Queue Node
Purpose & Use Cases
The queue node buffers incoming messages, enforces a minimum interval between outputs, and discards stale entries. It helps coordinate bursty producers with slower consumers by smoothing throughput and avoiding overload.
Common Scenarios:
- Throttle high-frequency image sources before storage or slow analysis stages
- Prevent downstream rate limits from being exceeded when batch processing arrays
- Provide simple back-pressure where only a fixed number of messages can be buffered
- Drop stale detections or frames that are no longer relevant after a timeout
Input/Output Specification
Inputs
- Incoming Message: Any Node-RED message to be enqueued.
Outputs
- Queued Message: Messages are forwarded in FIFO order while respecting the configured interval.
When timeout mode is selected, messages that exceed the configured timeout are silently discarded with a warning in the node's log.
Configuration Options
Mode
- Type: Dropdown (
Queue Size Limit/Timeout) - Default:
Queue Size Limit - Purpose: Select whether the node enforces a hard buffer capacity or lets messages expire after a timeout; the controls shown below change depending on the selected mode.
Queue Size Limit
- Type: Number (integer)
- Default:
0(no limit) - Purpose: Available only in queue-size mode. Controls how many messages may be enqueued before excess messages are ignored.
Timeout (ms)
- Type: Number (integer)
- Default:
0(no timeout) - Purpose: Available only in timeout mode. Messages that stay longer than this duration are removed before they reach the output.
Interval (ms)
- Type: Number (integer)
- Default:
0(no enforced delay) - Purpose: Minimum time that must elapse between forwarded messages. When set to 0, messages flow out as soon as they are available.
Behavior & Status
- Messages are processed in first-in-first-out order.

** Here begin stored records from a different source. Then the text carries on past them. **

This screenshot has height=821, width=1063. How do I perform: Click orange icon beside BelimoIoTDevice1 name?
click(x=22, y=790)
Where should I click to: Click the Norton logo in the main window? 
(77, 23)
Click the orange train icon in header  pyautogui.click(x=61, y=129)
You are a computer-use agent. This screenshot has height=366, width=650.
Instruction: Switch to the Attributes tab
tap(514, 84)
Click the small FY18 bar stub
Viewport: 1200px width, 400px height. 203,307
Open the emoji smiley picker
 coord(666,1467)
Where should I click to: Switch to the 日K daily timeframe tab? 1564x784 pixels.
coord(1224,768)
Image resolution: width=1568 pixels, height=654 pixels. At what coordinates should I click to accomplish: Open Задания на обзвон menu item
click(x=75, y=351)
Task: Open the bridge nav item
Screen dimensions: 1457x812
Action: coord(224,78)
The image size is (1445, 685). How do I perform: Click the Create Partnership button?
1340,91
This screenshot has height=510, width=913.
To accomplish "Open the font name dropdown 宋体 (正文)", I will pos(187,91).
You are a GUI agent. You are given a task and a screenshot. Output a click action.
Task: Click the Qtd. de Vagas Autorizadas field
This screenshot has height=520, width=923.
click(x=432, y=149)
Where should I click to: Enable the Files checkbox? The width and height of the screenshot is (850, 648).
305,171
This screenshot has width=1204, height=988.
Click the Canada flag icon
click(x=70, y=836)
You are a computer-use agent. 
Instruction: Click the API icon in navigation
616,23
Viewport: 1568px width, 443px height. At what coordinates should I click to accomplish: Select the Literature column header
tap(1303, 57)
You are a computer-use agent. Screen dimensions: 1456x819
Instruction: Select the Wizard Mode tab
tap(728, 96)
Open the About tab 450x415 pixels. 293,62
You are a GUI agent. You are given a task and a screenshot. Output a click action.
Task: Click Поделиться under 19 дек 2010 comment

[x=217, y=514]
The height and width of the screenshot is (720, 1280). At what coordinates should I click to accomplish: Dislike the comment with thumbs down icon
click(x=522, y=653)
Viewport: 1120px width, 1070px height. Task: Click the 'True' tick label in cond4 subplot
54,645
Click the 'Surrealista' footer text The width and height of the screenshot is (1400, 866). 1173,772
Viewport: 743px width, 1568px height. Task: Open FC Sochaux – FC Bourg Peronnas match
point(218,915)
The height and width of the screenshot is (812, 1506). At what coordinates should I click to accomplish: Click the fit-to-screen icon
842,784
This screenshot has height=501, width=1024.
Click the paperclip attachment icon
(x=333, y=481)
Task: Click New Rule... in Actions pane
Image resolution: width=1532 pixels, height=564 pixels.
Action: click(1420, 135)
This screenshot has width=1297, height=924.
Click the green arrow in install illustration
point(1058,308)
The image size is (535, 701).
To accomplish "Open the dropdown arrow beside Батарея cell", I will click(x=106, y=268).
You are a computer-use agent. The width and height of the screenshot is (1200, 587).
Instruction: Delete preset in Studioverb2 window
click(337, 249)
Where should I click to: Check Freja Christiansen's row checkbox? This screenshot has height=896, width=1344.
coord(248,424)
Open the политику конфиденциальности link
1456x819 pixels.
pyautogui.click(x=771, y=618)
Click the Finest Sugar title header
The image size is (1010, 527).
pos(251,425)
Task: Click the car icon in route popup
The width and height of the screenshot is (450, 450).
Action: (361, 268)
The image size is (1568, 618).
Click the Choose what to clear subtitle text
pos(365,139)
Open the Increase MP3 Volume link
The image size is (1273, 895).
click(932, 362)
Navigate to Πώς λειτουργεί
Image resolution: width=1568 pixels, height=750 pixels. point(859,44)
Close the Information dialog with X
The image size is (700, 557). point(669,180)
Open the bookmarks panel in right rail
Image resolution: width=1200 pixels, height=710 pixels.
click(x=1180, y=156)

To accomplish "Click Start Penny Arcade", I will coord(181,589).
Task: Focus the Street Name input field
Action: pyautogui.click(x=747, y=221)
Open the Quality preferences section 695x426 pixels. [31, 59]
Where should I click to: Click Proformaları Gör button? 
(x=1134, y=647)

- The node emits messages immediately when the interval requirement has already been satisfied.
- If necessary, the node waits the remaining interval before releasing the next message.
- When messages expire due to timeout (and timeout mode is active) they are removed from the queue and a warning is logged.
- Node status indicates whether the queue is idle, holding messages, or actively sending.
Best Practices
- Pair with Array nodes to control the rate of batch processing pipelines.
- Use timeouts to keep sensor readings or camera frames current.
- Combine with Catch or Status nodes to monitor when the queue reaches capacity or drops messages.